Dengan pendekatan satir dan nuansa Jepang-Indonesia yang kental, film ini jadi tontonan yang unik dan penuh makna.
Perebutan Jenazah, Fenomena yang Nyata
Kalau dipikir-pikir, konflik seperti yang ada di Berebut Jenazah ini bukan sesuatu yang mengada-ada. Dalam kehidupan nyata, nggak sedikit keluarga yang terlibat dalam sengketa akibat perbedaan keyakinan.
Beberapa kasus bahkan sampai harus melibatkan hukum untuk menentukan siapa yang lebih berhak atas jenazah seseorang.
Sutradara Danial Rifki tampaknya ingin menyoroti sisi ini dengan cara yang nggak menggurui, tapi tetap menyentil realita bahwa terkadang, cinta orang tua bisa berubah menjadi perebutan kuasa saat prinsip dan keyakinan berbeda.
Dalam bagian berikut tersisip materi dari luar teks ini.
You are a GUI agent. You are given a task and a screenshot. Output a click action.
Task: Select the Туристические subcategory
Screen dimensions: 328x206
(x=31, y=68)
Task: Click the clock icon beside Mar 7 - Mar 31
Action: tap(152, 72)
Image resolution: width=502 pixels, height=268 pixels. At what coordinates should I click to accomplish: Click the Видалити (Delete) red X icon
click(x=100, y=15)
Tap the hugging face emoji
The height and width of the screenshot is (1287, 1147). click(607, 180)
Film ini mengajak kita bertanya: apakah agama yang harus diutamakan dalam pemakaman seseorang, atau justru kehendak dari almarhum itu sendiri?
Drama Satir yang Menggugah Pikiran
Sebagai film dengan genre drama satir, Berebut Jenazah menghadirkan banyak pertanyaan reflektif yang sering dihindari dalam percakapan sehari-hari. Misalnya:
- Apa yang sebenarnya lebih penting: tradisi keluarga atau keinginan almarhum?
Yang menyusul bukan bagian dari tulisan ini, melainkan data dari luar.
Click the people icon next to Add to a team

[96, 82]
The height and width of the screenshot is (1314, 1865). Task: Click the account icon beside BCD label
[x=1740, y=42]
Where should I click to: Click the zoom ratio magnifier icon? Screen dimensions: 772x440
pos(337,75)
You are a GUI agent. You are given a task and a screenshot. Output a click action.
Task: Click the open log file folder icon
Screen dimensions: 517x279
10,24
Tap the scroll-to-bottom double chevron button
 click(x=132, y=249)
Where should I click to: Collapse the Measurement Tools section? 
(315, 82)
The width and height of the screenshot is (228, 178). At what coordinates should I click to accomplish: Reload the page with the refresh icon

- Apakah kematian seseorang seharusnya menjadi ajang perebutan hak atau justru momen persatuan?
- Bagaimana kita bisa lebih bijak dalam menghadapi perbedaan dalam keluarga, terutama di saat-saat yang seharusnya penuh duka?
Film ini berpotensi menjadi ruang diskusi yang menarik bagi penonton. Lewat karakter dan konfliknya, kita diajak untuk memahami bahwa kematian bukan sekadar soal upacara atau adat, tapi juga soal bagaimana kita menghormati seseorang dengan cara yang benar-benar ia inginkan.
Kenapa Harus Nonton Berebut Jenazah?
Kalau kamu suka film yang nggak cuma sekadar drama keluarga, tapi juga punya pesan sosial yang kuat, Berebut Jenazah bisa jadi pilihan yang tepat. Berikut beberapa alasan kenapa film ini layak masuk daftar tontonanmu:
✅ Isu yang jarang diangkat – Konflik perebutan jenazah di keluarga lintas budaya dan agama masih jadi topik tabu, tapi film ini mengupasnya dengan berani.
✅ Penuh satire dan kritik sosial – Nggak cuma bikin emosional, tapi juga menyentil ego dan fanatisme dalam kehidupan nyata.